Hi, The BF and I have been dating for over a year, have a wonderful relationship with up and downs like every relationship mostly because his communications problems coming from a rough childhood but I accepted him the way he is... We have so much fun together, we laugh and laugh all the time, we have such an incredible chemistry is ridiculous! He is been great with me all this time, attentive, protective, affectionate, caring, he always makes me happy when i have a bad day, I do the same for him.. we are so happy together. Until.........................Out of the blue he starts telling me how stressed out he is feeling and complaining about having serious problems related to work and dealing with lawyers. I offered support like we both always do when we need each other. Didn't hear from him for a whole day (we used to talk everyday) and text each other through out the day many times. So a day passed and I texted him:
ME: "are you ok"
HIM: "no, I am not ok. I'm stressing out, I am sorry I cant talk"

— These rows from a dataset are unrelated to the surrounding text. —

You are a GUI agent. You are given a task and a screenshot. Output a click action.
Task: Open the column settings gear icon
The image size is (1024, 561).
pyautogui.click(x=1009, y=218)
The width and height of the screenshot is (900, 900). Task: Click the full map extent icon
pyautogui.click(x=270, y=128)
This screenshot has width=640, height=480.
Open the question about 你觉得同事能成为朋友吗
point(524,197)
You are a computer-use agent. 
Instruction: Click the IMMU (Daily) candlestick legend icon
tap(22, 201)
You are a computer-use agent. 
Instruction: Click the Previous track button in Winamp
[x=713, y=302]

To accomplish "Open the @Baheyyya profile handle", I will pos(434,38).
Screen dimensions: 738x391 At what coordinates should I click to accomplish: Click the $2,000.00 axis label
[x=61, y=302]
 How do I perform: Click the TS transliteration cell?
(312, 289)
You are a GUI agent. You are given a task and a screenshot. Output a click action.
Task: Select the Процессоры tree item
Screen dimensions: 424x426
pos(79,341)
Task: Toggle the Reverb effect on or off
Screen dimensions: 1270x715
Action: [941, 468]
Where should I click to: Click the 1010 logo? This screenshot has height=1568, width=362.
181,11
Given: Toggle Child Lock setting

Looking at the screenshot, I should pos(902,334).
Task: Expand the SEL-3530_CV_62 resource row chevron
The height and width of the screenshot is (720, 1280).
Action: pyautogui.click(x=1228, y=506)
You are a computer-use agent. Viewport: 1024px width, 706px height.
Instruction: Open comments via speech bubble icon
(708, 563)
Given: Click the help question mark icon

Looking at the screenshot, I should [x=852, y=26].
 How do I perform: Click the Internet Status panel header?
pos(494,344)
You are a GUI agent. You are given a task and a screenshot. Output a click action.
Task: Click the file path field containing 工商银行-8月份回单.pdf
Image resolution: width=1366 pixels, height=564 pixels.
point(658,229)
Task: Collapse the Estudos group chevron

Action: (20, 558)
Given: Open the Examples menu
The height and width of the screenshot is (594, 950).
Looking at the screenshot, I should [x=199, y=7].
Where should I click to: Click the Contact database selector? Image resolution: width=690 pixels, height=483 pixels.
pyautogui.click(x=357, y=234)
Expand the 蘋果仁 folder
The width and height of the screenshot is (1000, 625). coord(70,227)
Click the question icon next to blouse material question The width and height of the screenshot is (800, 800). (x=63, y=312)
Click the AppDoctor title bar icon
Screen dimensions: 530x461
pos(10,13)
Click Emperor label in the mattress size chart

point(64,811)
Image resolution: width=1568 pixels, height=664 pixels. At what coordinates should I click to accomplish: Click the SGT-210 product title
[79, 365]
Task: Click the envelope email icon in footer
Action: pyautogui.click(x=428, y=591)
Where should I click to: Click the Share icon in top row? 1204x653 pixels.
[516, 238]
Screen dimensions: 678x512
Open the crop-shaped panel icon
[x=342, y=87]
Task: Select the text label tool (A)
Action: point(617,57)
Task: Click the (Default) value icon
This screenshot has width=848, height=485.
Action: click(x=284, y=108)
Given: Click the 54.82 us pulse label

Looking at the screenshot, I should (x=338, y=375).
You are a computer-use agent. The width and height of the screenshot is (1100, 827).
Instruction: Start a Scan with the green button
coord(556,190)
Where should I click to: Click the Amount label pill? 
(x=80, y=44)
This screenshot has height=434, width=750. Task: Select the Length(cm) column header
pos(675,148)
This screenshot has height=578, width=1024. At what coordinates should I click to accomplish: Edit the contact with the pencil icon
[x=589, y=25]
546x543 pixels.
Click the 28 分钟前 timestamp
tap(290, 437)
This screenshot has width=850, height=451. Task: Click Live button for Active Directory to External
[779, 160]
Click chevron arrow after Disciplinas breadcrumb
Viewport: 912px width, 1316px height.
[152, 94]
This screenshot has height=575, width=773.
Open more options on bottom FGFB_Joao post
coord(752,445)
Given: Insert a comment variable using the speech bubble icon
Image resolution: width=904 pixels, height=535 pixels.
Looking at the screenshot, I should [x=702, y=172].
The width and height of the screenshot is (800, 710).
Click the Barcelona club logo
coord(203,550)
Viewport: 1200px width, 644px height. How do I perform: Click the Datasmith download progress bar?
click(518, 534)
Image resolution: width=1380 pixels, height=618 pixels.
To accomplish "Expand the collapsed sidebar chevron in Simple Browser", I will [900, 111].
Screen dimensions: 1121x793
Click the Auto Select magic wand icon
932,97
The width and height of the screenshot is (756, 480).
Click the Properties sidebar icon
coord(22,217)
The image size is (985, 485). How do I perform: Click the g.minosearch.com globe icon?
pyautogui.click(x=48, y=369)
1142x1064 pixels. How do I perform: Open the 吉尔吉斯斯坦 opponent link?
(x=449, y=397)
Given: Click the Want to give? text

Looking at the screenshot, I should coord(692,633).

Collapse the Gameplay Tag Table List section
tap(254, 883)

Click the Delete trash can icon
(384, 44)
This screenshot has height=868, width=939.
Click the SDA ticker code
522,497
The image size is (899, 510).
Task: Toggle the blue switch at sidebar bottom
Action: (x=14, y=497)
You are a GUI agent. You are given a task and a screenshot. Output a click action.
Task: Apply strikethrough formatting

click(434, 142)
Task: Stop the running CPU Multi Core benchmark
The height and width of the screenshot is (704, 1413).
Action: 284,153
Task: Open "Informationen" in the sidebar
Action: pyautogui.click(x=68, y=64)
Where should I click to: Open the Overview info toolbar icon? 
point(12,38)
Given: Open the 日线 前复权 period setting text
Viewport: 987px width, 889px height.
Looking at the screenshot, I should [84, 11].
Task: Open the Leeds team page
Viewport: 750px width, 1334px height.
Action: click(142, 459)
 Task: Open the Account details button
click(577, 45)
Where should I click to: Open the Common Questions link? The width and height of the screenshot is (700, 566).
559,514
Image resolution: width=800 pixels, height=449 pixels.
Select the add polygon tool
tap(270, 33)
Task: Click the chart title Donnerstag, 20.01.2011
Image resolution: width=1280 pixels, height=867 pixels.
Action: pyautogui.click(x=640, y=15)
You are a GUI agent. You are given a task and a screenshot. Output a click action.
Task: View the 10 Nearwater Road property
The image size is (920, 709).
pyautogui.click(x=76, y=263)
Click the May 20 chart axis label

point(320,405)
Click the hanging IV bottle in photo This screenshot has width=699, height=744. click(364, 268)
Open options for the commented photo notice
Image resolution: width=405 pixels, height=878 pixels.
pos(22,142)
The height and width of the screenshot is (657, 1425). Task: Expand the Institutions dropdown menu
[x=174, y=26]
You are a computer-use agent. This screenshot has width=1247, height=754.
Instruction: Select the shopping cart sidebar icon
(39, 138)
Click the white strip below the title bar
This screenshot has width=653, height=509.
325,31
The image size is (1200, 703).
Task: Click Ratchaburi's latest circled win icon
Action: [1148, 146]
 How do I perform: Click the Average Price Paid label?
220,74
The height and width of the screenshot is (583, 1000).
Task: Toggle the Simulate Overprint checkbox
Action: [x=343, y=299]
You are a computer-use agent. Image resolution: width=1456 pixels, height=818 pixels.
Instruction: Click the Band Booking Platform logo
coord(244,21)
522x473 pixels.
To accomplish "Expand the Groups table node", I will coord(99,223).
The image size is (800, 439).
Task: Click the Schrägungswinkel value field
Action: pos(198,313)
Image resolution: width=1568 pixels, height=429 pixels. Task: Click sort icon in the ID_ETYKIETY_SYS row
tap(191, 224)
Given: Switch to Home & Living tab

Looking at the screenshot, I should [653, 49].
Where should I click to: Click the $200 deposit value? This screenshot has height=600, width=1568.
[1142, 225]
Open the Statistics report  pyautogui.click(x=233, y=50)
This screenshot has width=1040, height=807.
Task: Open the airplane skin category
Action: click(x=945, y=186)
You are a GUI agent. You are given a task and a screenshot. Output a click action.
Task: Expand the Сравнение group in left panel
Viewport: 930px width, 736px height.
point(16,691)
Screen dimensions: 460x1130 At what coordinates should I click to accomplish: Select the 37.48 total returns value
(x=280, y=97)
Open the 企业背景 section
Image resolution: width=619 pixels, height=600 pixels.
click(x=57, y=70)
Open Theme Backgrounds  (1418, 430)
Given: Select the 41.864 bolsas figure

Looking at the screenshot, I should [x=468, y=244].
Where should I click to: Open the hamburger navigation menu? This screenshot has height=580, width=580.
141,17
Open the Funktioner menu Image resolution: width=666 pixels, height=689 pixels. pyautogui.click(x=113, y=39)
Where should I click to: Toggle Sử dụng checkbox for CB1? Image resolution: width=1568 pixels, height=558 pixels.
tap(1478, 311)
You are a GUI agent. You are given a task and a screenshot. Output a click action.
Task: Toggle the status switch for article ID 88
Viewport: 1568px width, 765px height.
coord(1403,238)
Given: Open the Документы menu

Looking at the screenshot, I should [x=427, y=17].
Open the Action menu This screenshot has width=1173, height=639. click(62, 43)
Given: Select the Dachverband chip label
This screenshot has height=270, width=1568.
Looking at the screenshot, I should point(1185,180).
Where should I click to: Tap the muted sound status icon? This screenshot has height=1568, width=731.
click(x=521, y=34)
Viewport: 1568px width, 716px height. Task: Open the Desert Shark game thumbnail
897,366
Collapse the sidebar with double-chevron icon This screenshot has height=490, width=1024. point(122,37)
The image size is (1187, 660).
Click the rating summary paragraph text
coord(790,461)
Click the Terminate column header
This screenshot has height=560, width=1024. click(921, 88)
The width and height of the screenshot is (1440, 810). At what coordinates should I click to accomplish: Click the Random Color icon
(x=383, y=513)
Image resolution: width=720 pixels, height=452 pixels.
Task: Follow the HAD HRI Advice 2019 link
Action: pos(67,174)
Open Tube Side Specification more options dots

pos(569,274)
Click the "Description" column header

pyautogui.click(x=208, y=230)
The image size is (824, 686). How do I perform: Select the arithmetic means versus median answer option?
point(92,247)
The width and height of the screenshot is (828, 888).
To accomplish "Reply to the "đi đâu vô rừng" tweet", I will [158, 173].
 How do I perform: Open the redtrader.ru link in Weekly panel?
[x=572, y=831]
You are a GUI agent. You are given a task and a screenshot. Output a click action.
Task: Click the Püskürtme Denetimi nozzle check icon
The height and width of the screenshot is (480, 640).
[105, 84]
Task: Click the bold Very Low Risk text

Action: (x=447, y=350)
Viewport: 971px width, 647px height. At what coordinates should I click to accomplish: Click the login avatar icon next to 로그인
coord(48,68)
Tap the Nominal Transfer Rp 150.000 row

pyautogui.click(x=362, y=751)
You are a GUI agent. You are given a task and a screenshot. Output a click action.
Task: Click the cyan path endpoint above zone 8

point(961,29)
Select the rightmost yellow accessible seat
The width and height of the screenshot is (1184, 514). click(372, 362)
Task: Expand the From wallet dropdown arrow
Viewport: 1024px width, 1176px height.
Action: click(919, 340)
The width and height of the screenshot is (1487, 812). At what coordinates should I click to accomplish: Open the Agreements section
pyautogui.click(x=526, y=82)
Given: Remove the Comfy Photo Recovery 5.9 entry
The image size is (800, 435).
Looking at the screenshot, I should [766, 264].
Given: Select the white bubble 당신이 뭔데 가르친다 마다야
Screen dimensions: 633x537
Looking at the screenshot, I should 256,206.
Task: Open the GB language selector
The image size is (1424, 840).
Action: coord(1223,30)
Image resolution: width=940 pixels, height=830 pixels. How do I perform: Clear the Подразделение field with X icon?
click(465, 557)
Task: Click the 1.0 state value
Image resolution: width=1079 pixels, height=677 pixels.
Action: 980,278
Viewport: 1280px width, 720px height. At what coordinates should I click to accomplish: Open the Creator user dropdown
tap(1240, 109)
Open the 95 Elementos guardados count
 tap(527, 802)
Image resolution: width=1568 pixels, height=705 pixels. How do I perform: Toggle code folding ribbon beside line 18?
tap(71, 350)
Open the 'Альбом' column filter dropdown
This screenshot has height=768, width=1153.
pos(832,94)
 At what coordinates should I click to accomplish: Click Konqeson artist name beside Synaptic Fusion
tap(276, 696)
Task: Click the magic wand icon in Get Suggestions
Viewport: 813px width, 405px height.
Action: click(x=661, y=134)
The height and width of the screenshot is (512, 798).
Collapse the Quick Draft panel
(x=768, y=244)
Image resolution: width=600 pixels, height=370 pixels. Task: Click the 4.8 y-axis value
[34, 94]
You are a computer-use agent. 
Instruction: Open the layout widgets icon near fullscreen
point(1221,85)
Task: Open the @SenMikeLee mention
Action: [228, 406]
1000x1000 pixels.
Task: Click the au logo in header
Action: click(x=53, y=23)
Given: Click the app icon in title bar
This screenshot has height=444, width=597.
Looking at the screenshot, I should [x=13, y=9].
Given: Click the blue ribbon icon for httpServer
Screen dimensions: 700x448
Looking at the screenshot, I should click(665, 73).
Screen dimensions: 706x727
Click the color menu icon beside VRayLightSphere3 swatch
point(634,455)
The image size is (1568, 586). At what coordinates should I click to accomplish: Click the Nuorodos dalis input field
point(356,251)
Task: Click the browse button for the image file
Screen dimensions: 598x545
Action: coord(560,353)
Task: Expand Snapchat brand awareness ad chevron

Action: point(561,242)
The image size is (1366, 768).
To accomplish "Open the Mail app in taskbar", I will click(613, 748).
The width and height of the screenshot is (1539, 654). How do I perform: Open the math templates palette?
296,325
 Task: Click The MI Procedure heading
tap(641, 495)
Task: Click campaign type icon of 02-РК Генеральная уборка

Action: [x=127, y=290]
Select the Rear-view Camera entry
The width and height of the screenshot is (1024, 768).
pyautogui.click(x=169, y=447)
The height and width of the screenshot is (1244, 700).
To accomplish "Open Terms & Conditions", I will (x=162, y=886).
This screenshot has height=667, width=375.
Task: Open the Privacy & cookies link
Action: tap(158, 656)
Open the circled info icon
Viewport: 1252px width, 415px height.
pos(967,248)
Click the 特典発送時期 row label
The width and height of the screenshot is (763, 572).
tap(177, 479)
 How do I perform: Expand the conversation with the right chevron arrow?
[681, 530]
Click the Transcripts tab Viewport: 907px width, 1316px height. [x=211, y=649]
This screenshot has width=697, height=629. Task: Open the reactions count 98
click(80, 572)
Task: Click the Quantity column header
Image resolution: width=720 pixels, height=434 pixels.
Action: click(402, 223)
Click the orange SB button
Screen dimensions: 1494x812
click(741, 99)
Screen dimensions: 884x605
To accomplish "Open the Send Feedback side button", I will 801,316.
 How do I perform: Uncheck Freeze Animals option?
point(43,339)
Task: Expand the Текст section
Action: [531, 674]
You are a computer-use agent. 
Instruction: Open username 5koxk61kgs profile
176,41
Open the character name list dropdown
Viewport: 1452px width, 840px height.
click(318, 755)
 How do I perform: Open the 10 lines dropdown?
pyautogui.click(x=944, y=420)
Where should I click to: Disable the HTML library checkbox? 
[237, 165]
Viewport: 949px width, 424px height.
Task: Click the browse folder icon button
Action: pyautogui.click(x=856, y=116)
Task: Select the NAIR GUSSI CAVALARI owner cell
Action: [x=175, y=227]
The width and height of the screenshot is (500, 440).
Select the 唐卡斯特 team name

ME: "I feel you are pushing me away"
HIM :"Im sorry , i know i am. I need to find a solution to this problem and don't want anybody's advice or judgement, i will contact you soon"
Two days after i get a long email from him. He basically said that he wanted to email me prior having a conversation, that he knows I am upset for the lack of communication on his part but he had to travel to visit several offices around the country to see how the problem is going to be solved and that he doesn't have the time to give me the attention nor the time that I deserve...not right now.that this was going to be a very difficult month for him and that when all this gets resolved he hopes i still want to talk to him.
I never responded to his email. Yes, he is right I am upset thats why I didnt answer.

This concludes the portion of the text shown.